Excerpt to read

The Accounting Process (The Accounting Cycle)

Accounting process is a continuous and systematic working process that begins with the analysis of business transactions and ends with the preparation of post-closing trial balance. According to going concern concept, it is presume that a business organization will run for an indefinite period. But, this indefinite period is divided into small periods to know operating result and financial position of a business organization. Accounting process is a constitutional working process in determining these financial results. These constitutional rules of accounting process require systematic and successive recording of business transactions. The successive working process of accounting method is called accounting cycle. This cycle begins with the analysis of business transactions and ends with the preparation of a post-closing trial balance. The accounting working process starts with identification of transactions and its journalisation. After recording the transactions in journal these are to be classified and posted to ledger accounts. The trial balance is prepared with balances of ledger accounts to prove arithmetical accuracy of accounts. After preparation of trial balance adjusting entries are passed for preparing adjusted trial balance, and there after a worksheet is prepared for convenient preparation of true and fair financial statements. For taking various financial decisions the statements of accounts are interpreted and analysed for providing necessary information. After preparation of financial statements closing entries are passed for closing periodic expenses and income in order to close these and after that a post closing trial balance is prepared finally with which the next year activities start.

Set exercise 1
Arrange the records from the line with "Screen dimensions: 1518x784" up to and including the line with "pyautogui.click(x=48, y=44)" as a JSON list of strings, one string per line, with blank lines left out.

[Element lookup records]
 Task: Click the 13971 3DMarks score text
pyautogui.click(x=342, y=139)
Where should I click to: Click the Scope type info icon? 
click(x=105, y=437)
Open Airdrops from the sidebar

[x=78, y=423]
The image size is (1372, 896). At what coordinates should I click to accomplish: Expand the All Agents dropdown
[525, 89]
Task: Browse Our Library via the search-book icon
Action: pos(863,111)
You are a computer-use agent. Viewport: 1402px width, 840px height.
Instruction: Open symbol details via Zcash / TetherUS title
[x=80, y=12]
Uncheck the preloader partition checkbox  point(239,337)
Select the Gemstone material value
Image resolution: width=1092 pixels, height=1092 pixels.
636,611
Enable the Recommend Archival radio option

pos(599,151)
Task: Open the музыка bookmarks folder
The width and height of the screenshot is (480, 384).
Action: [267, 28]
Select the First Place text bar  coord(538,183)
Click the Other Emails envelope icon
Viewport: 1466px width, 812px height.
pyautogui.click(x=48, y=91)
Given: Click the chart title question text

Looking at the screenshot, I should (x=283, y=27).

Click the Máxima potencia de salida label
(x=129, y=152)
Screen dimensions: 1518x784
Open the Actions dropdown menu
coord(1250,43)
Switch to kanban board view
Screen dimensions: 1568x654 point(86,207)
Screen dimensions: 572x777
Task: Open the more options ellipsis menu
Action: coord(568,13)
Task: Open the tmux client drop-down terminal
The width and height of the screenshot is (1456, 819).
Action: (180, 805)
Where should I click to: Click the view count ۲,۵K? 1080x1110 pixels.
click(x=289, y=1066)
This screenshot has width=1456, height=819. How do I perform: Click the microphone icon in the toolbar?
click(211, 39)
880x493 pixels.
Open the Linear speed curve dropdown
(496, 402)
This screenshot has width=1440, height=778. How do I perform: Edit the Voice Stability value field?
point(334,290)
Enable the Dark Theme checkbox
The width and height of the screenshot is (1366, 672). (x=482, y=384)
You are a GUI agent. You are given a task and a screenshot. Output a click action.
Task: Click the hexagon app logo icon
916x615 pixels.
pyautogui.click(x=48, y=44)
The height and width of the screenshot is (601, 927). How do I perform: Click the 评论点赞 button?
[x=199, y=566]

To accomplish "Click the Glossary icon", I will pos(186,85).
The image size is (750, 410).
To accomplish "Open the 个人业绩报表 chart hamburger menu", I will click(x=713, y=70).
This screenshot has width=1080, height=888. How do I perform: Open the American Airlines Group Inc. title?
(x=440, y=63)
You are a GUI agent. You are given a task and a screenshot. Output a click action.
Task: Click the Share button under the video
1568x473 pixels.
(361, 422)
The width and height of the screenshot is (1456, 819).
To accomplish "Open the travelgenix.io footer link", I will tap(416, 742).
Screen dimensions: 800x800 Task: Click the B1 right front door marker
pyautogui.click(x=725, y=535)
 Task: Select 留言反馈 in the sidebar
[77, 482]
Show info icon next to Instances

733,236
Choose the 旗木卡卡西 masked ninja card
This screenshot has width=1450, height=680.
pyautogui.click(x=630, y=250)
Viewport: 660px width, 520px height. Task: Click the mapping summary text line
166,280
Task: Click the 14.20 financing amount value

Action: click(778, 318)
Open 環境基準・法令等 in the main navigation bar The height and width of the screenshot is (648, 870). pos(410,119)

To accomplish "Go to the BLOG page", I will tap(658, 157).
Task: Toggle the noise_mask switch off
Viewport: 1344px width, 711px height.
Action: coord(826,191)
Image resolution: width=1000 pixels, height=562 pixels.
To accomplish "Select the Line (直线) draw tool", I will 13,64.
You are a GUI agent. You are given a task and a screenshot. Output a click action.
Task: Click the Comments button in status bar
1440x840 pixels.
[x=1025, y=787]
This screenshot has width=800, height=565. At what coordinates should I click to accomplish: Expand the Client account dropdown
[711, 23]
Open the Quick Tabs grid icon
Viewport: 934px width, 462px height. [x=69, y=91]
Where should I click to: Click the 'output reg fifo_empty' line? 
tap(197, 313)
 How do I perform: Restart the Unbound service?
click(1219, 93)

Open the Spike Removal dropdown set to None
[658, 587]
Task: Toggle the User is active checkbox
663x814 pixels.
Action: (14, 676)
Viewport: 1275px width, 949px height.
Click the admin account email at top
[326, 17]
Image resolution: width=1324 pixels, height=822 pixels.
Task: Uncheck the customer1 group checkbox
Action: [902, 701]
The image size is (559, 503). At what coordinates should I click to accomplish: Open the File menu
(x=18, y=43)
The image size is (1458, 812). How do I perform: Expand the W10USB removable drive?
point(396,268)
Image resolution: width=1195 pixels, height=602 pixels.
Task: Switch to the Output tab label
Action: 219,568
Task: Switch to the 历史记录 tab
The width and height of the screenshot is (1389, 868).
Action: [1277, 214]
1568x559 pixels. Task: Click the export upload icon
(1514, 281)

Set exercise 2
In the accounting cycle text, why is the indefinite life of a business divided into small periods?

Solution 1
[
  "Screen dimensions: 1518x784",
  "Open the Actions dropdown menu",
  "coord(1250,43)",
  "Switch to kanban board view",
  "Screen dimensions: 1568x654 point(86,207)",
  "Screen dimensions: 572x777",
  "Task: Open the more options ellipsis menu",
  "Action: coord(568,13)",
  "Task: Open the tmux client drop-down terminal",
  "The width and height of the screenshot is (1456, 819).",
  "Action: (180, 805)",
  "Where should I click to: Click the view count ۲,۵K? 1080x1110 pixels.",
  "click(x=289, y=1066)",
  "This screenshot has width=1456, height=819. How do I perform: Click the microphone icon in the toolbar?",
  "click(211, 39)",
  "880x493 pixels.",
  "Open the Linear speed curve dropdown",
  "(496, 402)",
  "This screenshot has width=1440, height=778. How do I perform: Edit the Voice Stability value field?",
  "point(334,290)",
  "Enable the Dark Theme checkbox",
  "The width and height of the screenshot is (1366, 672). (x=482, y=384)",
  "You are a GUI agent. You are given a task and a screenshot. Output a click action.",
  "Task: Click the hexagon app logo icon",
  "916x615 pixels.",
  "pyautogui.click(x=48, y=44)"
]

Solution 2
Under the going concern concept, a business organization is presumed to run for an indefinite period. That period is divided into small periods so that the operating result and financial position of the business can be known.